Because we are teaching less varied material (no cursive writing etc), and thus forming less associations between neurons, and our current school aged children will frequently say things like, “I don’t need to know that anymore, I already took that test,” meaning they have forgotten the information and are no longer using those pathways. Thanks to the glial cells, those pathways will no longer be there if that portion of the brain is not stimulated! This means that there will be no long term memory and that the brain will get used to a lower level of functioning, as it will maintain less connections. (You are essentially training your children to be less intelligent!)
As older adults, we also need to be stimulating our brains in as many varied ways as we can to maintain our own neural plasticity (a fancy way of saying that we can use our brains well and quickly, not taking a long time to figure out what someone is talking about, and remembering things better).
As older adults we are told to do crossword puzzles etc to keep our brains in good shape. And we believe this. Crossword puzzles are essentially useless in daily life (they do not make the house cleaner, or bring in more income), but we acknowledge they are good for us, like exercise is.

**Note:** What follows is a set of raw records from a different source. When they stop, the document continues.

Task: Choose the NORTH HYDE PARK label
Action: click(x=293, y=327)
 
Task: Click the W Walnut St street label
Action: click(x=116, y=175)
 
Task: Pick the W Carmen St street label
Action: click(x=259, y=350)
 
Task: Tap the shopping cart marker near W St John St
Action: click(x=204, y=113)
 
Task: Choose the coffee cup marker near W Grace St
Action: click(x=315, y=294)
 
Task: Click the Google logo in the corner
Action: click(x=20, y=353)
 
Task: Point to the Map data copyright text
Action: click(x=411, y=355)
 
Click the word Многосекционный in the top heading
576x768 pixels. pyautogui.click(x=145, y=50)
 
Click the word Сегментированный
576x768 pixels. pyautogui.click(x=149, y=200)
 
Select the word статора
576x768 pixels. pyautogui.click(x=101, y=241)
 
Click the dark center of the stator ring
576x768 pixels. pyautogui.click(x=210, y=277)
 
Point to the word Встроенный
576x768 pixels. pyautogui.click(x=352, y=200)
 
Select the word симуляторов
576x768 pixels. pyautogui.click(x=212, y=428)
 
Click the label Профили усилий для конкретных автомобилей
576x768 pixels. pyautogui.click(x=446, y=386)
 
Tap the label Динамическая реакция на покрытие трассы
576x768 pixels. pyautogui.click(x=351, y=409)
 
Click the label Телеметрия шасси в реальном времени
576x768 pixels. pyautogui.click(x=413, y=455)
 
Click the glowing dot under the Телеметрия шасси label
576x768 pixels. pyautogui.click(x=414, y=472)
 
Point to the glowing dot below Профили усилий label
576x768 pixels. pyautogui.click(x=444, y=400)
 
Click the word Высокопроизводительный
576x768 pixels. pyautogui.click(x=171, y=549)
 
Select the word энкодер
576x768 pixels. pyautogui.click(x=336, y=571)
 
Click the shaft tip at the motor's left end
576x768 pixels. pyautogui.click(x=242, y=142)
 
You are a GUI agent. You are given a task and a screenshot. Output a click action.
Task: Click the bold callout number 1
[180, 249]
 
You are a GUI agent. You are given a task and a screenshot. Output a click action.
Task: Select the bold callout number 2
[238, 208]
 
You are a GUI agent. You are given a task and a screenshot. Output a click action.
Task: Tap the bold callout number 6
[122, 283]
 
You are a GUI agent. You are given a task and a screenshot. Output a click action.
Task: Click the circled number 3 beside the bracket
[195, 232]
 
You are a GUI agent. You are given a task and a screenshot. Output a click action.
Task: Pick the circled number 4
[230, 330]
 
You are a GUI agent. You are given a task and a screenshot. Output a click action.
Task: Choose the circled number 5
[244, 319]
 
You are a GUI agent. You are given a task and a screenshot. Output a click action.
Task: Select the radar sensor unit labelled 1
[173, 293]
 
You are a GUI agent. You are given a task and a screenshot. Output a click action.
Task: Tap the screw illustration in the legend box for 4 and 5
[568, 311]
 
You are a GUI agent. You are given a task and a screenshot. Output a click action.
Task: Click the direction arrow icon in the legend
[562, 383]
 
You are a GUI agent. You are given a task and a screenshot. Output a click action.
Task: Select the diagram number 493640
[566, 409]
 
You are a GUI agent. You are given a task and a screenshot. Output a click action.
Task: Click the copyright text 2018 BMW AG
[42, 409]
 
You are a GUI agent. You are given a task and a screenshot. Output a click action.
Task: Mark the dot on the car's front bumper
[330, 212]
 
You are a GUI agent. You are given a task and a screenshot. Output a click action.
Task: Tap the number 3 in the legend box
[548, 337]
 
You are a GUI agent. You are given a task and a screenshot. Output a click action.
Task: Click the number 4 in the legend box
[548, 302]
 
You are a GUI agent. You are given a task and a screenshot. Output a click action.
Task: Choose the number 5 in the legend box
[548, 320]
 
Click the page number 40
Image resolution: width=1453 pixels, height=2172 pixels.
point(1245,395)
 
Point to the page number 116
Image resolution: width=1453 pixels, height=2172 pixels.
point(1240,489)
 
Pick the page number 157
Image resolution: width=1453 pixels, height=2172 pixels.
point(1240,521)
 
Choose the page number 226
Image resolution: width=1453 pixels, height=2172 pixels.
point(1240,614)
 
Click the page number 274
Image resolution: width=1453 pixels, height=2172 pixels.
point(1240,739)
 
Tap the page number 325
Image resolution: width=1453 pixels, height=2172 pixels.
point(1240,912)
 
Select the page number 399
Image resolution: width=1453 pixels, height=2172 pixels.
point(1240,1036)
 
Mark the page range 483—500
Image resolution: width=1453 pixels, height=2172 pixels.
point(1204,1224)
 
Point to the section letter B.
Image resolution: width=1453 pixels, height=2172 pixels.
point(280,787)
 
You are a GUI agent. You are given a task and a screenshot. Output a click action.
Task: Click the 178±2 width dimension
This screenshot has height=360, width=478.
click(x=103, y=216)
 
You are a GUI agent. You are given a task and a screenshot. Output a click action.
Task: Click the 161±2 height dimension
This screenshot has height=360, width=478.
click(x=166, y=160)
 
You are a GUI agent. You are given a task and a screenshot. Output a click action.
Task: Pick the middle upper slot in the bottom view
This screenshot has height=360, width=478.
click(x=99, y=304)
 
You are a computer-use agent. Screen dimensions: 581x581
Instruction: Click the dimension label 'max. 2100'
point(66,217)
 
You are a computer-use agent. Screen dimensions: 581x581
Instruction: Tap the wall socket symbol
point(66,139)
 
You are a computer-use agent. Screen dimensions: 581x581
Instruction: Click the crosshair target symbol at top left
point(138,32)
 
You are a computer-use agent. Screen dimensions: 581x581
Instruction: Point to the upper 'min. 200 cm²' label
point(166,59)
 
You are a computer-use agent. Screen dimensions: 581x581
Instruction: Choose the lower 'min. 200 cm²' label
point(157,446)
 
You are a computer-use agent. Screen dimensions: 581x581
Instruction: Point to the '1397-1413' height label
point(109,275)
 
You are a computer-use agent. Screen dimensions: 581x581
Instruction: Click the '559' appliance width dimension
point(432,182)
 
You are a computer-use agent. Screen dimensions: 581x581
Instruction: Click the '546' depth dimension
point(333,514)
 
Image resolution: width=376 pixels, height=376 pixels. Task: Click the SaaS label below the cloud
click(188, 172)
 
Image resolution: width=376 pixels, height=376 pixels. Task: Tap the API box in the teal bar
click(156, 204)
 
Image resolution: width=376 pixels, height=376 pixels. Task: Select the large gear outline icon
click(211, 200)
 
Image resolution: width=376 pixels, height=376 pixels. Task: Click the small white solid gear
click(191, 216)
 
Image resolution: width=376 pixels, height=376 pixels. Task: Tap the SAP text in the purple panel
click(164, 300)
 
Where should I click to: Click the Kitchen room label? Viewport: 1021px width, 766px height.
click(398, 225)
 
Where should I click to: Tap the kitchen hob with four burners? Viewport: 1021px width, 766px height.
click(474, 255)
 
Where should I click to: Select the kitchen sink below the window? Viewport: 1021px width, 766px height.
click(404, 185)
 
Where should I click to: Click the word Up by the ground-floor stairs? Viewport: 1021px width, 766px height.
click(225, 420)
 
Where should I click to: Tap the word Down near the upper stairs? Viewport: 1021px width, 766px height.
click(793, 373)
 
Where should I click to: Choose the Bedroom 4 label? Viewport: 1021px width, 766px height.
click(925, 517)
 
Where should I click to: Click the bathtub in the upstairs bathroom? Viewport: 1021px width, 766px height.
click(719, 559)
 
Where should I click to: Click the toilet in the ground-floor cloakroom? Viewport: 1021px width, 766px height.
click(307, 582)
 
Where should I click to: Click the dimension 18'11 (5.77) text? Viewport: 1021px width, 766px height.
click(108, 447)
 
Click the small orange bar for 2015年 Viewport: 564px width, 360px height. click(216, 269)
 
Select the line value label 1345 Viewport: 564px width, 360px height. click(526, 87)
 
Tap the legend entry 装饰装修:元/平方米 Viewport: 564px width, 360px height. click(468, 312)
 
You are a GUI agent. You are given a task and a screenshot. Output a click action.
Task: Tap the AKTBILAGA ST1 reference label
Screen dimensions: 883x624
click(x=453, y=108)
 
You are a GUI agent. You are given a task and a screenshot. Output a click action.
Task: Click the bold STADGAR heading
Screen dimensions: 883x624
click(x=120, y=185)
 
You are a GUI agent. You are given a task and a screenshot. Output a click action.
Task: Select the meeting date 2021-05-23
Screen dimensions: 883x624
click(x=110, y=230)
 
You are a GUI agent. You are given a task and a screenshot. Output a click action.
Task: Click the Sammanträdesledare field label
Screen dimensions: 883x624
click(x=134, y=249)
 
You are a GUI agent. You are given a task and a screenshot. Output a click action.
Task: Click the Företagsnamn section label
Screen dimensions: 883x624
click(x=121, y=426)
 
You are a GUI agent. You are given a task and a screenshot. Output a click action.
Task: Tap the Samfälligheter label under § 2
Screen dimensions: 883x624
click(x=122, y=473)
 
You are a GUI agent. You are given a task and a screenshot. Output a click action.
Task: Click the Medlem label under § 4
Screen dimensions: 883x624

But when it comes to our children, sometimes we have a different attitude, and the schools seem to have adopted this. Instead of thinking that it is good to exercise the brain in many, varied ways, we are dropping cursive writing out of the curriculum and telling our children that we have never needed algebra in our adult life, so it isn’t necessary for them to do well. We are also teaching to the test, meaning the children are memorizing things instead of developing a deep understanding and then forgetting them, as the test is over so they feel they no longer need the information. This is just training the brain to destroy, rather than preserve neural connections- not a good way to develop individuals who have a lot of information at their fingertips! (Do you want your doctor forgetting most of what they learned in medical school because the test is over?!) What I have noticed in my children (7- all in very different jobs as adults) is that what they learned did not matter as much as how they learned. Learning many varied things, especially things that were difficult for them, to a level of mastery, meaning they actual knew it and could remember it later, long after the test, gave them the ability to learn effectively and remember things they needed for their jobs later in life. Skills such as cursive writing, algebra, music, art, and even physical activities develop skills in different ways and improve the brains neuroplasticity, meaning the brain is able to function in many different and varied ways well. Holding a child to a high, but achievable, standard, in many varied activities, as well as expecting them to remember those things in the future, long after the test, is the best way to train the brain not to overuse the glial cells, so the synapses formed by the initial learning will remain, and not be destroyed.
Use it or lose it! (This is also why it is difficult to teach some old dogs, new tricks!)